- WORK INSTRUCTION: Every entry that follows is to be duplicated exactly.

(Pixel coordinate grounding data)

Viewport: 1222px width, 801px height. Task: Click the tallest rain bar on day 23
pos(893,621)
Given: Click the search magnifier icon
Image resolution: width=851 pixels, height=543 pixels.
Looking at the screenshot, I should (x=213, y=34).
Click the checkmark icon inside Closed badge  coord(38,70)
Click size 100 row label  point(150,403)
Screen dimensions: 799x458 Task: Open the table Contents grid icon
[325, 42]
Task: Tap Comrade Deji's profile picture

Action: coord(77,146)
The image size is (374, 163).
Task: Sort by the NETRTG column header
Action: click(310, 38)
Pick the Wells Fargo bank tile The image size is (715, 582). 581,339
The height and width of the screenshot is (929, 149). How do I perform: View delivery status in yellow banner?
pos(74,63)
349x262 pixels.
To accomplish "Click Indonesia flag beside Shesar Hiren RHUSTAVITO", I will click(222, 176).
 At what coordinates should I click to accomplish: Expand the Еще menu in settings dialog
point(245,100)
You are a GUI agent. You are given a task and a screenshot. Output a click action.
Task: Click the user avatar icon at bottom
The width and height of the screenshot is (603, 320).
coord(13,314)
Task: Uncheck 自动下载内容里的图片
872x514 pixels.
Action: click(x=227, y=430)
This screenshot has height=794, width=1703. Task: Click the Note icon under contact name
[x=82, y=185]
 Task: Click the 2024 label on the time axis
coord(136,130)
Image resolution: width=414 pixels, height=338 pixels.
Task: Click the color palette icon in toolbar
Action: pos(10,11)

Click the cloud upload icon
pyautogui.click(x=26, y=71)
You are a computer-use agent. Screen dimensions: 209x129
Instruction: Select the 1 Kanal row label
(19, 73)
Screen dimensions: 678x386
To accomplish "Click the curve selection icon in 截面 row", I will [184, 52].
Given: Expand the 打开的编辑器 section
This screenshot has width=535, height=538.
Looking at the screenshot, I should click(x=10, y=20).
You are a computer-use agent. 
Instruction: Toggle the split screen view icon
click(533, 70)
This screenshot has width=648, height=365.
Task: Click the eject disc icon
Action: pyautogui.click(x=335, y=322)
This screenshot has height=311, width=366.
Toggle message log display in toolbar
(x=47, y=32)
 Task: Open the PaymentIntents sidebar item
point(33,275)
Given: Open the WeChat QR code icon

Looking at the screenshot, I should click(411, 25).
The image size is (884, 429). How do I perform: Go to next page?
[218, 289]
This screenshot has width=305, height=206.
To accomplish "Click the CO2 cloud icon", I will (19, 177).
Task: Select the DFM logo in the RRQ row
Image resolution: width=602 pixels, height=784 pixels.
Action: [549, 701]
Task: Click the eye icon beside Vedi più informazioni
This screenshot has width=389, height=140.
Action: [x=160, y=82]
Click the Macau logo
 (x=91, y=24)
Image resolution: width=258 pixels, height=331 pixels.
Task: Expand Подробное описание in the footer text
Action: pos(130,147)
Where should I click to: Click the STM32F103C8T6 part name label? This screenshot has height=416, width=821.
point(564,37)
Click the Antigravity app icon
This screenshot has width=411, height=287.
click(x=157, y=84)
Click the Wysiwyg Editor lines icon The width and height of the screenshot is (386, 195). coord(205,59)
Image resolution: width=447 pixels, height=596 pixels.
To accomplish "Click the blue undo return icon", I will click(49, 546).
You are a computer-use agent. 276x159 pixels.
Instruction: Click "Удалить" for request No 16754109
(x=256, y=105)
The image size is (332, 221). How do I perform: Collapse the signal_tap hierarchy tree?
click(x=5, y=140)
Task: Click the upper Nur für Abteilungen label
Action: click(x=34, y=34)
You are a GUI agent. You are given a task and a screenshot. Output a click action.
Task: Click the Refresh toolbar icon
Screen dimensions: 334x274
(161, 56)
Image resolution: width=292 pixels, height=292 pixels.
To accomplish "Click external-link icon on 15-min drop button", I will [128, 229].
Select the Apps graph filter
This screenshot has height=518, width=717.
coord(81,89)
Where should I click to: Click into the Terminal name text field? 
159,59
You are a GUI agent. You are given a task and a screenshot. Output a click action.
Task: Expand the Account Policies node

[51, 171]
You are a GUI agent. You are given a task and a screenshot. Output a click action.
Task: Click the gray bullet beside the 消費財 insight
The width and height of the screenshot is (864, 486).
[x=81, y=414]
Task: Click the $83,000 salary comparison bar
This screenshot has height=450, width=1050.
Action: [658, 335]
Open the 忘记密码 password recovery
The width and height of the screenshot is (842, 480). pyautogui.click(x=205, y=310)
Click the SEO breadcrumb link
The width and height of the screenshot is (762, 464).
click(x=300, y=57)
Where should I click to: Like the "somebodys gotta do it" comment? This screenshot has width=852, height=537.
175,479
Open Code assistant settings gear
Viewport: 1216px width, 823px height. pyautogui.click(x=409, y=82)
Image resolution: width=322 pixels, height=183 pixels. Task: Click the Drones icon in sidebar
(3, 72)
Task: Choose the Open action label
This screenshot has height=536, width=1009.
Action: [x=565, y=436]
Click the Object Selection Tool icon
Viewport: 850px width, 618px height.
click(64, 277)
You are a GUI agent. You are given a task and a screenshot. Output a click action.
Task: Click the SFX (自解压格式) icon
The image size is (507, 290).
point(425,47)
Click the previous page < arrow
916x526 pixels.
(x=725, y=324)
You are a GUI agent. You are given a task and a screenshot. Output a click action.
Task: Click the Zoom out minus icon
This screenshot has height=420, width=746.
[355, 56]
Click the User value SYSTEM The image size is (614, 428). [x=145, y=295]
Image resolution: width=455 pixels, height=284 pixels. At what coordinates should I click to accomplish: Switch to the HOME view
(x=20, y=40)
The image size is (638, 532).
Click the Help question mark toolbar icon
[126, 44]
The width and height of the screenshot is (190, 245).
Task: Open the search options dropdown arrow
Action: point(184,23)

- FINISHED TASK:
Viewport: 1222px width, 801px height. Task: Click the tallest rain bar on day 23
pos(893,621)
Given: Click the search magnifier icon
Image resolution: width=851 pixels, height=543 pixels.
Looking at the screenshot, I should (x=213, y=34).
Click the checkmark icon inside Closed badge  coord(38,70)
Click size 100 row label  point(150,403)
Screen dimensions: 799x458 Task: Open the table Contents grid icon
[325, 42]
Task: Tap Comrade Deji's profile picture

Action: coord(77,146)
The image size is (374, 163).
Task: Sort by the NETRTG column header
Action: click(310, 38)
Pick the Wells Fargo bank tile The image size is (715, 582). 581,339
The height and width of the screenshot is (929, 149). How do I perform: View delivery status in yellow banner?
pos(74,63)
349x262 pixels.
To accomplish "Click Indonesia flag beside Shesar Hiren RHUSTAVITO", I will click(222, 176).
 At what coordinates should I click to accomplish: Expand the Еще menu in settings dialog
point(245,100)
You are a GUI agent. You are given a task and a screenshot. Output a click action.
Task: Click the user avatar icon at bottom
The width and height of the screenshot is (603, 320).
coord(13,314)
Task: Uncheck 自动下载内容里的图片
872x514 pixels.
Action: click(x=227, y=430)
This screenshot has height=794, width=1703. Task: Click the Note icon under contact name
[x=82, y=185]
 Task: Click the 2024 label on the time axis
coord(136,130)
Image resolution: width=414 pixels, height=338 pixels.
Task: Click the color palette icon in toolbar
Action: pos(10,11)

Click the cloud upload icon
pyautogui.click(x=26, y=71)
You are a computer-use agent. Screen dimensions: 209x129
Instruction: Select the 1 Kanal row label
(19, 73)
Screen dimensions: 678x386
To accomplish "Click the curve selection icon in 截面 row", I will [184, 52].
Given: Expand the 打开的编辑器 section
This screenshot has width=535, height=538.
Looking at the screenshot, I should click(x=10, y=20).
You are a computer-use agent. 
Instruction: Toggle the split screen view icon
click(533, 70)
This screenshot has width=648, height=365.
Task: Click the eject disc icon
Action: pyautogui.click(x=335, y=322)
This screenshot has height=311, width=366.
Toggle message log display in toolbar
(x=47, y=32)
 Task: Open the PaymentIntents sidebar item
point(33,275)
Given: Open the WeChat QR code icon

Looking at the screenshot, I should click(411, 25).
The image size is (884, 429). How do I perform: Go to next page?
[218, 289]
This screenshot has width=305, height=206.
To accomplish "Click the CO2 cloud icon", I will (19, 177).
Task: Select the DFM logo in the RRQ row
Image resolution: width=602 pixels, height=784 pixels.
Action: [549, 701]
Task: Click the eye icon beside Vedi più informazioni
This screenshot has width=389, height=140.
Action: [x=160, y=82]
Click the Macau logo
 (x=91, y=24)
Image resolution: width=258 pixels, height=331 pixels.
Task: Expand Подробное описание in the footer text
Action: pos(130,147)
Where should I click to: Click the STM32F103C8T6 part name label? This screenshot has height=416, width=821.
point(564,37)
Click the Antigravity app icon
This screenshot has width=411, height=287.
click(x=157, y=84)
Click the Wysiwyg Editor lines icon The width and height of the screenshot is (386, 195). coord(205,59)
Image resolution: width=447 pixels, height=596 pixels.
To accomplish "Click the blue undo return icon", I will click(49, 546).
You are a computer-use agent. 276x159 pixels.
Instruction: Click "Удалить" for request No 16754109
(x=256, y=105)
The image size is (332, 221). How do I perform: Collapse the signal_tap hierarchy tree?
click(x=5, y=140)
Task: Click the upper Nur für Abteilungen label
Action: click(x=34, y=34)
You are a GUI agent. You are given a task and a screenshot. Output a click action.
Task: Click the Refresh toolbar icon
Screen dimensions: 334x274
(161, 56)
Image resolution: width=292 pixels, height=292 pixels.
To accomplish "Click external-link icon on 15-min drop button", I will [128, 229].
Select the Apps graph filter
This screenshot has height=518, width=717.
coord(81,89)
Where should I click to: Click into the Terminal name text field? 
159,59
You are a GUI agent. You are given a task and a screenshot. Output a click action.
Task: Expand the Account Policies node

[51, 171]
You are a GUI agent. You are given a task and a screenshot. Output a click action.
Task: Click the gray bullet beside the 消費財 insight
The width and height of the screenshot is (864, 486).
[x=81, y=414]
Task: Click the $83,000 salary comparison bar
This screenshot has height=450, width=1050.
Action: [658, 335]
Open the 忘记密码 password recovery
The width and height of the screenshot is (842, 480). pyautogui.click(x=205, y=310)
Click the SEO breadcrumb link
The width and height of the screenshot is (762, 464).
click(x=300, y=57)
Where should I click to: Like the "somebodys gotta do it" comment? This screenshot has width=852, height=537.
175,479
Open Code assistant settings gear
Viewport: 1216px width, 823px height. pyautogui.click(x=409, y=82)
Image resolution: width=322 pixels, height=183 pixels. Task: Click the Drones icon in sidebar
(3, 72)
Task: Choose the Open action label
This screenshot has height=536, width=1009.
Action: [x=565, y=436]
Click the Object Selection Tool icon
Viewport: 850px width, 618px height.
click(64, 277)
You are a GUI agent. You are given a task and a screenshot. Output a click action.
Task: Click the SFX (自解压格式) icon
The image size is (507, 290).
point(425,47)
Click the previous page < arrow
916x526 pixels.
(x=725, y=324)
You are a GUI agent. You are given a task and a screenshot. Output a click action.
Task: Click the Zoom out minus icon
This screenshot has height=420, width=746.
[355, 56]
Click the User value SYSTEM The image size is (614, 428). [x=145, y=295]
Image resolution: width=455 pixels, height=284 pixels. At what coordinates should I click to accomplish: Switch to the HOME view
(x=20, y=40)
The image size is (638, 532).
Click the Help question mark toolbar icon
[126, 44]
The width and height of the screenshot is (190, 245).
Task: Open the search options dropdown arrow
Action: point(184,23)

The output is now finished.